• _Stated goal_
In the report on Craig Thomson's court appearance, how many charges is he facing?

-- Start of Excerpt --

Craig Thomson's day in court began with a kiss.
In courtroom number one of the Melbourne Magistrates Court, Thomson and his wife Zoe Arnold had taken the end two seats of the front row, as the alleged fraud case against him was called.
As the proceedings began, Thomson and Ms Arnold kissed briefly, a public moment of support for the federal member of parliament who, as the court would hear, is facing 154 charges. Ms Arnold sat close to her husband, the pair whispering to each other as the hearing unfolded.
Craig Thomson, accompanied by his wife, arrives to face court in Melbourne. Photo: Mal Fairclough
''I still love my husband,'' Ms Arnold, former radio journalist, declared in an interview with the Australian Women's Weekly last July. ''This will all end one day and then we will still have each other.''
And so that support continued as this remarkable political and legal soap opera played out its next scene in Melbourne. Ms Arnold was still standing by her man, despite the full weight of the law being applied, in this case by Victoria Police detectives.
His appearance was part of a remarkable few days for the ex-Labor MP, who came to Melbourne via the Wyong police station in NSW, a strip search and a Wyong magistrate. He had promised to front in Victoria, and did.
There was no mistaking the interest in this case, which centres on Thomson's alleged use of his Health Services Union credit card when he was the union's national secretary, including allegations union money was spent on prostitutes.
In the courtroom, the reporters' seats were filled while on the steps, a small army from the media had gathered. Thomson was the star turn. But on this morning, he was just another case on a list of 38 for Magistrate Donna Bakos.

-- End of Excerpt --
-- Start of Raw data --

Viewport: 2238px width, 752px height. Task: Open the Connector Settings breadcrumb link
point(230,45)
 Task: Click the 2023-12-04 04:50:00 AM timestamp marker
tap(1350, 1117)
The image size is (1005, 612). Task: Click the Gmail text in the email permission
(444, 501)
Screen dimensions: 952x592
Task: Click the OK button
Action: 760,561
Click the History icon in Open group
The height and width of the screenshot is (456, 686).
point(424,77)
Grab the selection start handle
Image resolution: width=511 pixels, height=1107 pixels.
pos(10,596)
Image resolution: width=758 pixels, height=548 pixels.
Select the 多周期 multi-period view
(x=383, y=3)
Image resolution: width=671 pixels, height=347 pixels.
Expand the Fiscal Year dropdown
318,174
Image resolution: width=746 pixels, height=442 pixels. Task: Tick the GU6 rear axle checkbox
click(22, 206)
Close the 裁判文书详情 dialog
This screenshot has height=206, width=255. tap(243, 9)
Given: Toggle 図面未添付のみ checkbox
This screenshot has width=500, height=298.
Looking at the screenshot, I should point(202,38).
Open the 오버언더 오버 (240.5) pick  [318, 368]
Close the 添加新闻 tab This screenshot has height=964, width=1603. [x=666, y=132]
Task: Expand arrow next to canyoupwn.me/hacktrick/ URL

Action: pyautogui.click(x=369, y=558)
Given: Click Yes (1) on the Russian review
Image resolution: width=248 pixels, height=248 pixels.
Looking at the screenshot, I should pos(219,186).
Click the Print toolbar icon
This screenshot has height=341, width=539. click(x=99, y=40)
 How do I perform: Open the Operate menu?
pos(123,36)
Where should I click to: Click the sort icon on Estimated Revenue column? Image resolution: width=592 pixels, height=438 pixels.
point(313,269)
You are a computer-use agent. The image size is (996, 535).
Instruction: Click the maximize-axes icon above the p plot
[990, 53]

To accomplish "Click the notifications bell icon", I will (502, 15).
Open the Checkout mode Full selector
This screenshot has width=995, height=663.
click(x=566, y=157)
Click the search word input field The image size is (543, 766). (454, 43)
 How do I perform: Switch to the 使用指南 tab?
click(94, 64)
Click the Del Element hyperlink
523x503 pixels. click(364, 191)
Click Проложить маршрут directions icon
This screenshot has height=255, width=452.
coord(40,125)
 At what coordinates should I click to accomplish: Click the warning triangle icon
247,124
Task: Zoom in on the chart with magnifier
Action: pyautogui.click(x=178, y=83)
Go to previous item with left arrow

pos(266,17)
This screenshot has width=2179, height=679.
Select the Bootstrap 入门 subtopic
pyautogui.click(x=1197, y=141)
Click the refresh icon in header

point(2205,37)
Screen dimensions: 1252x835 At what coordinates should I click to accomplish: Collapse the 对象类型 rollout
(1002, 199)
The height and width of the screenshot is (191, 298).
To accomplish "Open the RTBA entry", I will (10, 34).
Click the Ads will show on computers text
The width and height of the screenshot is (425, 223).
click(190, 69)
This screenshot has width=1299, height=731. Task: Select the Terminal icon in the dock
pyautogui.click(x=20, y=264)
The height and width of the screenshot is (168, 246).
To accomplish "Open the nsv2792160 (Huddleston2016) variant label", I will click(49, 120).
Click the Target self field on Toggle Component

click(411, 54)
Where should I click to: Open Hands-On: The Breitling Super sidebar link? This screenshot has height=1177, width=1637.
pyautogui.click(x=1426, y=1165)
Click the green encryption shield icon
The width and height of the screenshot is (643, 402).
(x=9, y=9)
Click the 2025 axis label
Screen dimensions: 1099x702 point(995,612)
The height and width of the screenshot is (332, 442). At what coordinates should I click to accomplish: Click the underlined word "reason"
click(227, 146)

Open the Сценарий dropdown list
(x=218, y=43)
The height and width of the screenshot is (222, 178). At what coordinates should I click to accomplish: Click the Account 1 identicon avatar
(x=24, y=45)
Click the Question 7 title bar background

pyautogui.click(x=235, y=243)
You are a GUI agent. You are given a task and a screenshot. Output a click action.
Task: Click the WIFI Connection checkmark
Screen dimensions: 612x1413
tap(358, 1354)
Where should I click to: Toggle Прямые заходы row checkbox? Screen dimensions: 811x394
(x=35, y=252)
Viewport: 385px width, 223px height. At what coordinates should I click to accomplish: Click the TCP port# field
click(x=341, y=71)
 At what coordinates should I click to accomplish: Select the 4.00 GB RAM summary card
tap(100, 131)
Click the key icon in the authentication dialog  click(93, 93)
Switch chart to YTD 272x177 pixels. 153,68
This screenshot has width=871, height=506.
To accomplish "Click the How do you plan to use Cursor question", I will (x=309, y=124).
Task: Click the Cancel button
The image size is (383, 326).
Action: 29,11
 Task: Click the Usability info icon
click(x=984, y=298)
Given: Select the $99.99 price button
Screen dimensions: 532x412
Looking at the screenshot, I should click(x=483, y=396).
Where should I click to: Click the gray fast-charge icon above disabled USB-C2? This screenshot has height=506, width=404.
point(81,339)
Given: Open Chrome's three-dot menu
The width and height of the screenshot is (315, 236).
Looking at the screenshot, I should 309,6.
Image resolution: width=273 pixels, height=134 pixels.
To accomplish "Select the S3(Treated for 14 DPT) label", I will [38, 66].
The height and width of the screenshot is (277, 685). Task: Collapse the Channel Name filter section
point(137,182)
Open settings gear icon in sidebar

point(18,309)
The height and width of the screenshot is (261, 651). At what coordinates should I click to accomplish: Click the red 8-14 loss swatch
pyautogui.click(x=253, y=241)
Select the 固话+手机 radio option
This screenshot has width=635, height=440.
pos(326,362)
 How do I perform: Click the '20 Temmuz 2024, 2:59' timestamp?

-- End of Raw data --

• _Solution below_
154 charges.